Passage provided:
•••

Sex and age data were obtained from participants’ medical records. Educational level and marital status were self-reported on a paper-based questionnaire. The researchers and a trained research assistant helped participants complete the questionnaires, as needed. In both the 2016 and 2017 surveys, participants were asked to answer questions about smoking status, smoking cessation stage, and the methods of smoking cessation.

Smoking status

Participants were asked to disclose their smoking status to identify “current smoker”. According to World Health Organization guidelines [22], a participant is defined as “a current smoker” if he/she responds “yes” to all the three questions, as follows: “Do you currently smoke?”, “Have you smoked at least 100 cigarettes in your entire life or smoked for over 6 months so far?”, and “Have you smoked during the 30 days preceding the survey?”

Smoking cessation stage

For smoking cessation status, participants were asked to select from the following four categories: stage 1 (the immotive stage): “I am not interested in smoking cessation.”; stage 2 (the precontemplation stage): “I am interested in smoking cessation, but have no plan within the next 6 months.”; stage 3 (the contemplation stage): “I’d like to quit smoking within the next 6 months, but I have no plan within 1 month.”; and stage 4 (the preparation stage): “I’d like to quit smoking within 1 month.” [23] These categories are based on the transtheoretical model and stages of change theory [24, 25], which posits that individuals progress through these four stages of change on their way toward adopting a healthy behavior or toward cessation of an unhealthy behavior before making and sustaining the behavior change. Thus, smokers in the four stages differ from each other, and would have different outcomes related to quitting tobacco in the future [26].

Methods of smoking cessation

Participants were also asked to answer a question to confirm cessation-aids use [27], as follows: “Did you quit smoking for 24 hours or more aiming to quit smoking in the past year?” When they responded “yes” to this question, they were also asked to answer the next question about the methods of smoking cessation and to select from the following options: 1) smoking cessation treatment at a hospital, or 2) other methods including self-directed methods.

The heavy smoking index

The Heavy Smoking Index (HSI) is composed of two items derived from the Fagerström Test for Nicotine Dependence [28, 29]. Participants were asked to answer two questions about the mean number of cigarettes smoked per day and the time from waking to smoking the first cigarette. This test is used to estimate the degree of nicotine dependence among daily smokers [30], and consists of two items with an overall score of 0–6 with higher HSI scores indicating greater nicotine dependence.

•••

Material shown:
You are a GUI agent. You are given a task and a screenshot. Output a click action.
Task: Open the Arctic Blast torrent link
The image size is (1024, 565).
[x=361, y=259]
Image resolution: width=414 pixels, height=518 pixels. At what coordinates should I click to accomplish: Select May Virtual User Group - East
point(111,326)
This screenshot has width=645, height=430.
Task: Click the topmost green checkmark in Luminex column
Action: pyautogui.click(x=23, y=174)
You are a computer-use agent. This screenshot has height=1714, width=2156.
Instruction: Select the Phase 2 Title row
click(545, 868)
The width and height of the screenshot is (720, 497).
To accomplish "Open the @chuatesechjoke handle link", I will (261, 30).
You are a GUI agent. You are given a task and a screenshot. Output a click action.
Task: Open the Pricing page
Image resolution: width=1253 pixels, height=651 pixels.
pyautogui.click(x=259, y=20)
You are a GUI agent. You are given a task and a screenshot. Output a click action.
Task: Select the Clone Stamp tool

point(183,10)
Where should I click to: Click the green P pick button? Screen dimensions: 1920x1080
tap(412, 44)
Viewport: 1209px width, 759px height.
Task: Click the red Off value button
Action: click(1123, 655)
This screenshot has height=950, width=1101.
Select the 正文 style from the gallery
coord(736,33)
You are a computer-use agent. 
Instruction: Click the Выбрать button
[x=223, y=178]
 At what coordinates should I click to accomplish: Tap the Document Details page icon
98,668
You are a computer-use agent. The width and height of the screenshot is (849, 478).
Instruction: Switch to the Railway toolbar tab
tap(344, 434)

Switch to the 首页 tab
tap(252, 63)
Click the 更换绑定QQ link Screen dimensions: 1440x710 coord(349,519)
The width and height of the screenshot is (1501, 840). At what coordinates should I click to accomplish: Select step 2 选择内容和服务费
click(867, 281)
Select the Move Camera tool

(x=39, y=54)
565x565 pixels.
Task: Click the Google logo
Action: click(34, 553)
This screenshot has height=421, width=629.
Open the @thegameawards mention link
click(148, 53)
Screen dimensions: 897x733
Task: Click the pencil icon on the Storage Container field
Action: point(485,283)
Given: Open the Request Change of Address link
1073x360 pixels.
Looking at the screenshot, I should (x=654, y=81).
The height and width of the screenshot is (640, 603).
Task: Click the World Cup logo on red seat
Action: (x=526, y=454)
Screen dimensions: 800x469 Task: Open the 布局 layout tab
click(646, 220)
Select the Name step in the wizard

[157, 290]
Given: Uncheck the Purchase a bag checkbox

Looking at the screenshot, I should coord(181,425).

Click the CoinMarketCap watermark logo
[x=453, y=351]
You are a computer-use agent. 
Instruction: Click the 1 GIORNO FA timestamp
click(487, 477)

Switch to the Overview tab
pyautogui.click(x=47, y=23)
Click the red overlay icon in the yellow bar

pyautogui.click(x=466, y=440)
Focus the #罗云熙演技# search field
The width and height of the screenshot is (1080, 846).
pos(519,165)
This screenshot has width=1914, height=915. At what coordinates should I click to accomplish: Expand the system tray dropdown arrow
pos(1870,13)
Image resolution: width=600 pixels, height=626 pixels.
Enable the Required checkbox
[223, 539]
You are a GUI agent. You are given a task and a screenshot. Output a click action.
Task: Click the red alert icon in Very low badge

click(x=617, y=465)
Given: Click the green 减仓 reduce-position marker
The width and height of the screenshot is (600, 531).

•••

Problems to solve:
1) In the passage on smoking survey methods, where were the participants' sex and age data obtained?
2) Rewrite the part of the passage on smoking survey methods that runs from "Sex and age" through "of smoking cessation.", putting "printed" in place of "paper-based".
The records were taken from a different source than the passage.

Replies:
1) From the participants' medical records.

2)
Sex and age data were obtained from participants’ medical records. Educational level and marital status were self-reported on a printed questionnaire. The researchers and a trained research assistant helped participants complete the questionnaires, as needed. In both the 2016 and 2017 surveys, participants were asked to answer questions about smoking status, smoking cessation stage, and the methods of smoking cessation.